Ryan Ingram ryani.spam at gmail.com
Tue Aug 14 00:07:30 CEST 2012


On Mon, Aug 13, 2012 at 12:30 PM, Jay Sulzberger <jays at panix.com> wrote:

> Does Haskell have a word for "existential type" declaration?  I
> have the impression, and this must be wrong, that "forall" does
> double duty, that is, it declares a "for all" in some sense like
> the usual "for all" of the Lower Predicate Calculus, perhaps the
> "for all" of system F, or something near it.
>

It's using the forall/exists duality:
    exsts a. P(a)  <=>  forall r. (forall a. P(a) -> r) -> r

For example:
    (exists a. Show a => a) <=> forall r. (forall a. Show a => a -> r) -> r

This also works when you look at the type of a constructor:

    data Showable = forall a. Show a => MkShowable a
    -- MkShowable :: forall a. Show a => a -> Showable

    caseShowable :: forall r. (forall a. Show a => a -> r) -> Showable -> r
    caseShowable k (MkShowable x) = k x

    testData :: Showable
    testData = MkShowable (1 :: Int)

    useData :: Int
    useData = case testData of (MkShowable x) -> length (show x)

    useData2 :: Int
    useData2 = caseShowable (length . show) testData

Haskell doesn't currently have first class existentials; you need to wrap
them in an existential type like this.  Using 'case' to pattern match on
the constructor unwraps the existential and makes any packed-up constraints
available to the right-hand-side of the case.

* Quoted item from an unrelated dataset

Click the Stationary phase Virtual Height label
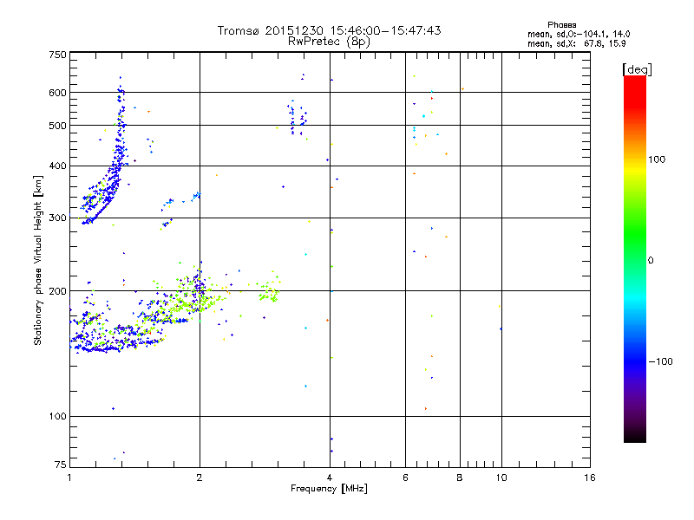 37,262
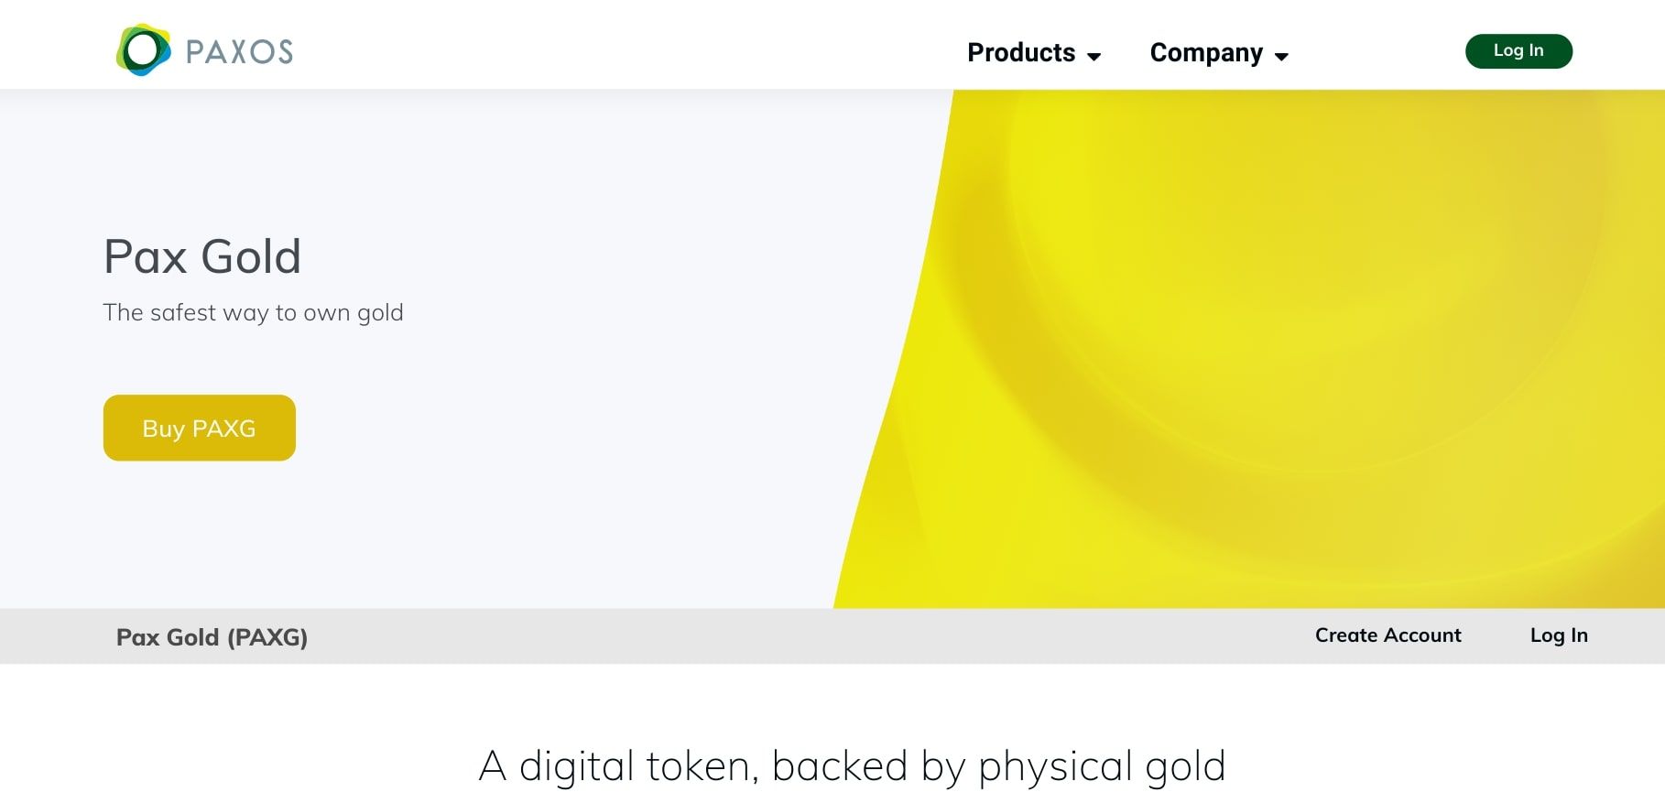
Task: Expand the Products dropdown arrow
Action: click(1094, 57)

An example of existentials without using constraints directly:

    data Stream a = forall s. MkStream s (s -> Maybe (a,s))

    viewStream :: Stream a -> Maybe (a, Stream a)
    viewStream (MkStream s k) = case k s of
        Nothing -> Nothing
        Just (a, s') -> Just (a, MkStream s' k)

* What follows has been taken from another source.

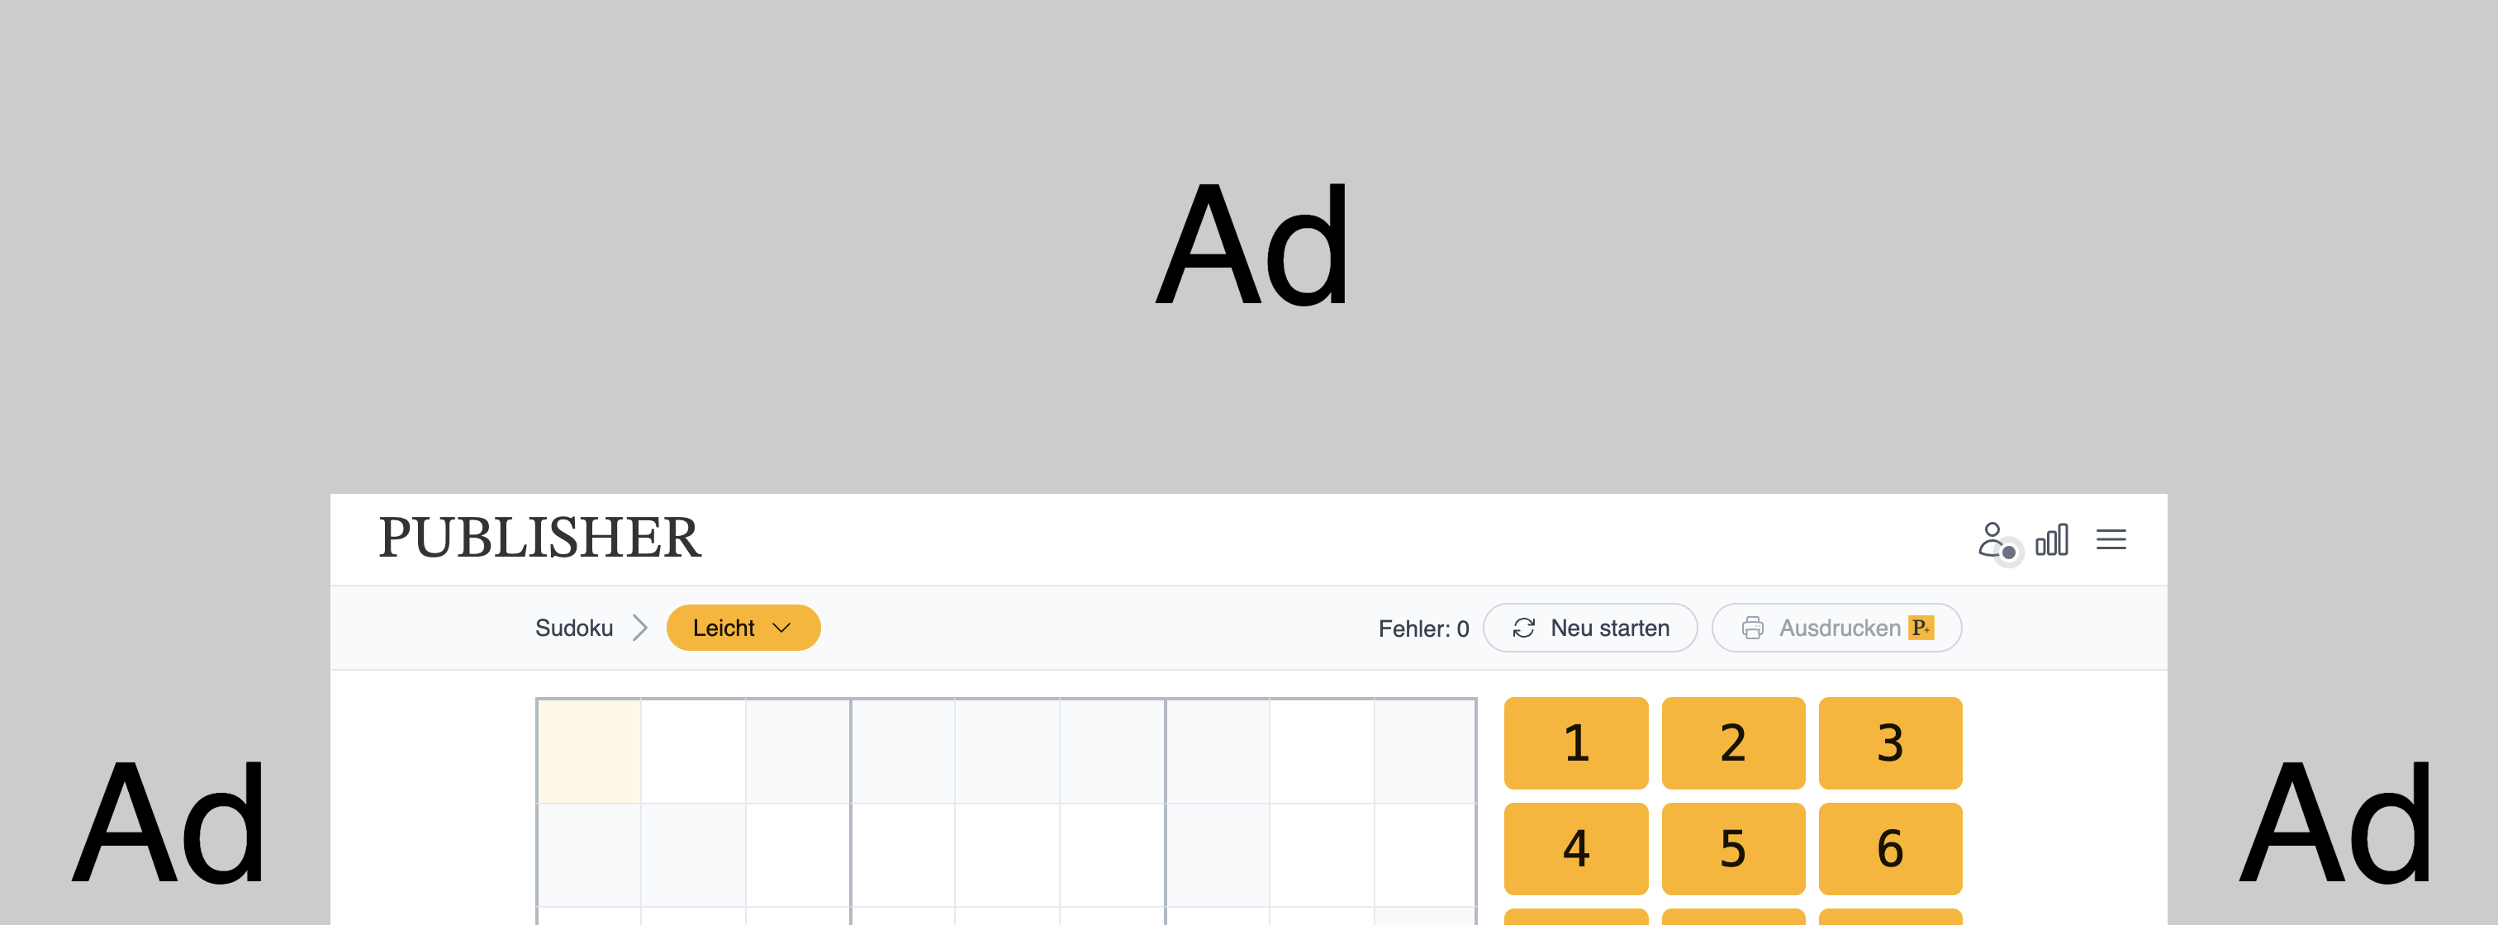The image size is (2498, 925).
Task: Select number 5 on the number pad
Action: point(1732,849)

    takeStream :: Int -> Stream a -> [a]
    takeStream 0 _ = []
    takeStream n s = case viewStream s of
        Nothing -> []
        Just (a, s') -> a : takeStream (n-1) s'

    fibStream :: Stream Integer
    fibStream = Stream (0,1) (\(x,y) -> Just (x, (y, x+y)))

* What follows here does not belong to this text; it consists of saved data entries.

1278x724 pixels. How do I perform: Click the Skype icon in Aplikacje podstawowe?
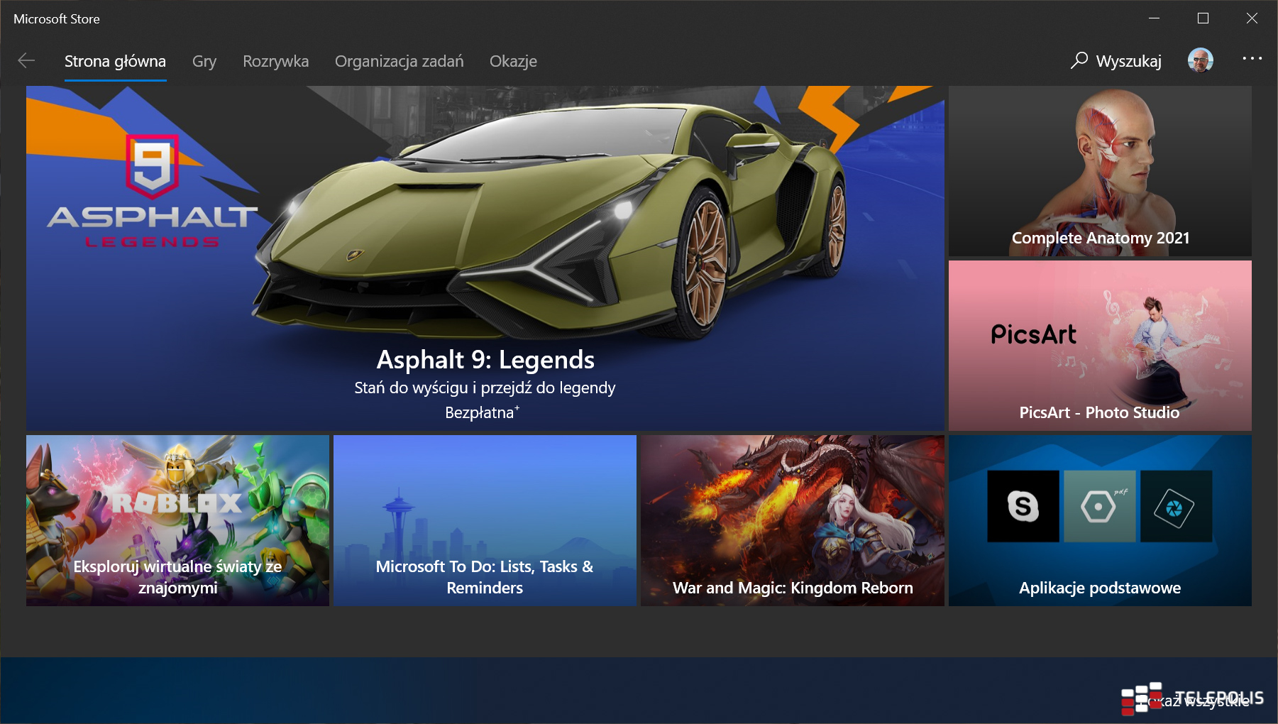pyautogui.click(x=1023, y=506)
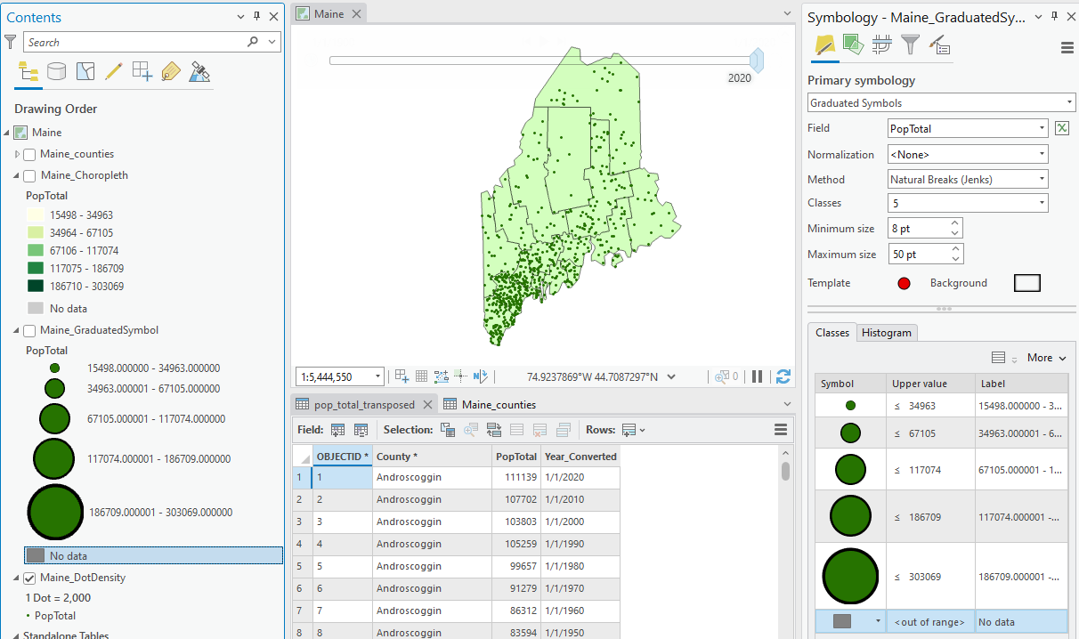Open the Method dropdown showing Natural Breaks
The height and width of the screenshot is (639, 1079).
[x=967, y=179]

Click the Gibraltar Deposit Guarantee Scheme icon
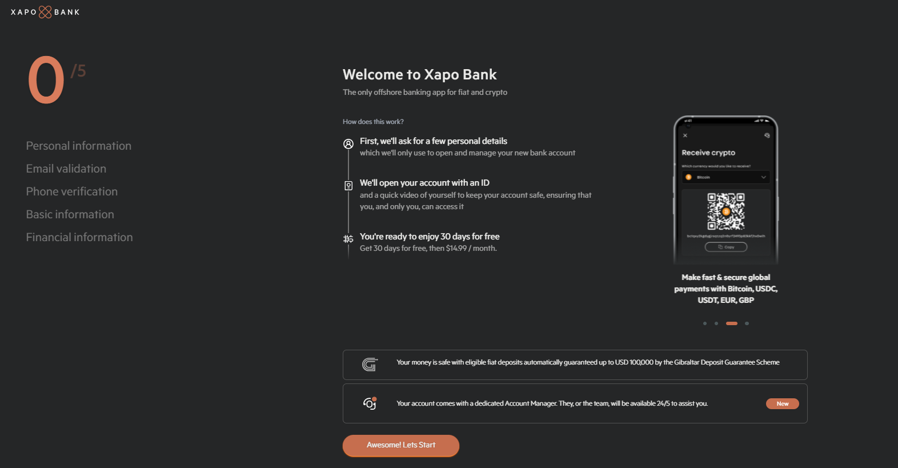coord(370,365)
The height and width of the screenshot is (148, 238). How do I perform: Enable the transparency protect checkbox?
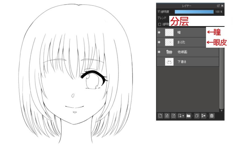click(x=159, y=24)
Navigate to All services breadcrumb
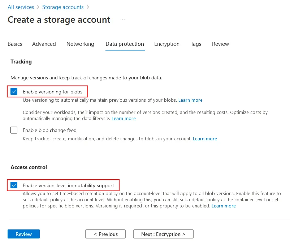The height and width of the screenshot is (250, 290). [21, 7]
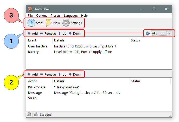Click the lock icon in status bar
The image size is (179, 122).
point(36,114)
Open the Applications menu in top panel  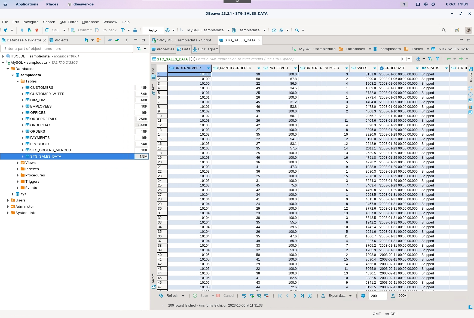[27, 4]
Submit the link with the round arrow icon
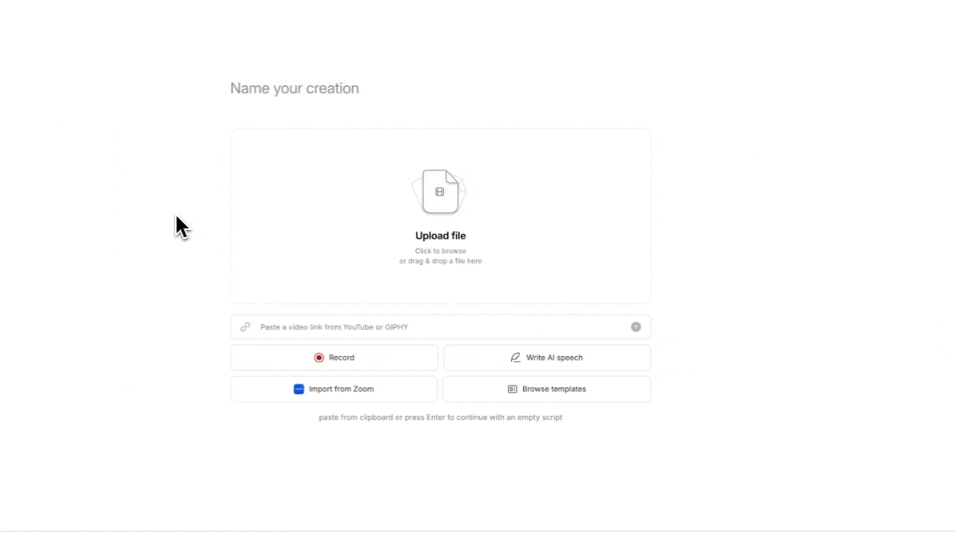 pyautogui.click(x=636, y=327)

Here the 'constraint' made visible by pattern matching on MkStream (in
viewStream) is that the "s" type stored in the stream matches the "s" type
taken and returned by the 'get next element' function.  This allows the
construction of another stream with the same function but a new state --
MkStream s' k.

It also allows the stream function in fibStream to be non-recursive which
greatly aids the GHC optimizer in certain situations.